Somos los que somos

ANA MARÍA RUIZ PEREA

@anaruizpe

Cambiar el chip de que no somos 50 millones, sino que apenas nos acercamos a lo 46, es un problema más complejo que criticar el descache en las proyecciones y cálculos demográficos. La cifra de cuántos vivimos en el país es la base para todos los estudios y todas las políticas de población, desde las muestras válidas de las encuestas hasta la medición de la tasa de desempleo o el censo electoral, que ya trae serias inconsistencias.

Por ejemplo, la Registraduría Nacional dice que somos 36,4 millones las personas que podemos votar, pero de acuerdo con lo que arroja el censo, en realidad no vamos a pasar de 34 millones. Si somos menos de los que creíamos ser, va a aumentar el número de municipios reportados como atípicos por la MOE, en los que hay más votantes que población, 141 según alerta de comienzos de este año.

Y así, las cifras se descuadran en absolutamente todas las instancias del Estado. Ser menos de los que creíamos ser obliga a ajustar el cálculo de dosis de vacunas que el Ministerio de Salud asigna a los municipios, el número de policías que se designa a un territorio, la edad pensional, el tamaño de un acueducto rural. Todos los aprovisionamientos estatales tendrán que ser reajustados una vez el resultado del censo se convierta en Ley el año entrante.

Saber cuántos somos no es un acto caprichoso de un gobierno, es una obligación que permite poner en marcha políticas públicas más apropiadas y ceñidas a la realidad. Por eso el estándar internacional que señaló Naciones Unidas desde mediados del siglo pasado es que los países realicen censos nacionales cada 10 años. En las últimas 7 décadas en Colombia se han realizado 7 censos, nada mal, pero no se ha cumplido la premisa de hacerlo cada 10 años, aquí se hace cuando se puede y cuando hay plata para hacerlo; los últimos censos han sido en 1951, 1964, 1973, 1985, 1993, 2005 y 2018.

El censo es tan crucial para el país, que debería estar amarrado a un número fijo con valor simbólico; por ejemplo, hacerlo en los años 0, para amarrarlo a las efemérides decenales del 20 de julio de 1810, o al 9 por la otra fiesta patria, el 7 de agosto, o al 3, como se hizo ya en 1973 y 1993, y asociarlo al 5 – 0 a Argentina. Alguna cosa así. Porque dejar pasar 2, 3 o 5 años sin contarnos trae consecuencias muy complejas, como las que ahora van a aparecer en los computadores de miles de entidades que deben ajustar sus proyecciones de acuerdo con el número de personas que, efectivamente, convivimos en este desmadre país llamado Colombia.

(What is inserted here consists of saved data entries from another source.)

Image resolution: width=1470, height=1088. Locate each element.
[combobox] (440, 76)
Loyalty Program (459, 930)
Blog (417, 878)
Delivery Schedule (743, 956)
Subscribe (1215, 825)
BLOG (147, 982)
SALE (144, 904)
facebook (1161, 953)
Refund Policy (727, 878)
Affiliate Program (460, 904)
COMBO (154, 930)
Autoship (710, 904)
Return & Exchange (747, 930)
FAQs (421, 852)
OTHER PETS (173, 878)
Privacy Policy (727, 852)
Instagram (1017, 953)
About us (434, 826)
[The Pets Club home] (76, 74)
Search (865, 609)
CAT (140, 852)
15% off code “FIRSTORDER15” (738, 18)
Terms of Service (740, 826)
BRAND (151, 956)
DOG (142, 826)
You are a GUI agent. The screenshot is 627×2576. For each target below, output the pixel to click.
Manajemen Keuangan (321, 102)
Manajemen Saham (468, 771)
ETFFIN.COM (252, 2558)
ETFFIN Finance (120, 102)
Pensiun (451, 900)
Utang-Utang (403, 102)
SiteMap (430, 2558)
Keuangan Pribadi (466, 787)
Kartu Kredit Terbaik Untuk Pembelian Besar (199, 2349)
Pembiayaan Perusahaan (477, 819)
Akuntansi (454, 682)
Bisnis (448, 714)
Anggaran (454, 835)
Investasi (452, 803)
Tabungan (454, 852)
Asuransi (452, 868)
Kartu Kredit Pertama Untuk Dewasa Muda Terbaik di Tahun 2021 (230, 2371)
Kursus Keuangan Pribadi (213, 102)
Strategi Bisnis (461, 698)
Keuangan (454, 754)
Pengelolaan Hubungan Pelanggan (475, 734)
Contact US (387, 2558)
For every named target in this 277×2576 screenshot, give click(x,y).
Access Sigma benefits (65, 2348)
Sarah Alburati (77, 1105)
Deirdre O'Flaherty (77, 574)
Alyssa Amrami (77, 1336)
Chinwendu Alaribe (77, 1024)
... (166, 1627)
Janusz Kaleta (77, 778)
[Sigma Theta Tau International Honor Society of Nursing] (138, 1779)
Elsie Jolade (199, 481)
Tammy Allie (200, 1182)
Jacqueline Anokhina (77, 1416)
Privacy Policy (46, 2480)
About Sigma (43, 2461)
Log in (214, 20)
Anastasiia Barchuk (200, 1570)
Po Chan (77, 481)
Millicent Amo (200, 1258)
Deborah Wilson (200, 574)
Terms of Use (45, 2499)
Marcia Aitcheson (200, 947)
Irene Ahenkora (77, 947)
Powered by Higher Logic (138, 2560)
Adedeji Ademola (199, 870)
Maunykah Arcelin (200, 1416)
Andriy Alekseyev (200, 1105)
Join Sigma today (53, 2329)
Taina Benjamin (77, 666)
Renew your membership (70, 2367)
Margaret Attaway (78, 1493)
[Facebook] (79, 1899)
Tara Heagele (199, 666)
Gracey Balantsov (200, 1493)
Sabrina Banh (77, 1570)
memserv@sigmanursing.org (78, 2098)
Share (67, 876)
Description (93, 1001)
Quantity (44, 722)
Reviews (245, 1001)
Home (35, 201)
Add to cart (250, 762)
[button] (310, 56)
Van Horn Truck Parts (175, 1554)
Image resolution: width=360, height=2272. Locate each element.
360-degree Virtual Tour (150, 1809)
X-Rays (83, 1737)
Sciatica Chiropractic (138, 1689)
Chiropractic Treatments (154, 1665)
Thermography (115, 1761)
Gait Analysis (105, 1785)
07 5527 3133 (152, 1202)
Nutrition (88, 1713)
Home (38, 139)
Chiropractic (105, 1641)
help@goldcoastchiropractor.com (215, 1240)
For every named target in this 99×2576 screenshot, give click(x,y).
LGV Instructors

En 1973 llegó a mis ojos de niña una cartilla sobre el censo que circuló con el periódico; ahí explicaban por qué se inmovilizaba a todo el país por un día para que el conteo fuera preciso. Recuerdo la visita del empadronador, que llegó por la mañana y mi mamá lo atendió en bata y le ofreció tinto. Observé que marcaba con un lapicero en un formulario lleno de casillitas cada respuesta que le daba mi mamá, y creo que ella torció la boca cuando le preguntaron las edades de los residentes en la casa y tuvo que decir la suya. La operación de saber cuántos somos en el país me pareció desde ese momento de dimensiones descomunales, complejísima y, gracias a la cartillita, de importancia superior. He contestado a cada uno de los censos que me han tocado, he reportado ante el Dane el crecimiento de mi entorno familiar propio, y he visto a lo largo de mi vida cómo la recolección de los datos pasa del formulario gigante llenado a mano, a la pantalla de una tableta.

Un descache de más de 4 millones en las cuentas me produce una sensación ambigua. De una parte, constatar que las familias son ahora más reducidas hace pensar que la decisión de tener hijos está siendo cada vez más controlada; que el promedio de edad hoy sea de 31 años y no de 22, da cuenta de una esperanza de vida más alta, de cierta mejoría en las condiciones de salud de la población. Pero que en el siglo de la conectividad aun haya fallos y descuadres entre lo que se responde por internet y en vivo, definitivamente deja mal parado al ente empadronador.

PS/ Frenar el vandalismo en las marchas de los estudiantes es muy fácil, señor presidente. En lugar mantenerse terco frente al clamor por una educación pública fortalecida, y apertrecharse en una reforma tributaria indignante, deje de atender reguetoneros y siéntese con los estudiantes, negocie. Ellos no son vándalos, pero hay una turba enardecida que aprovecha su descontento.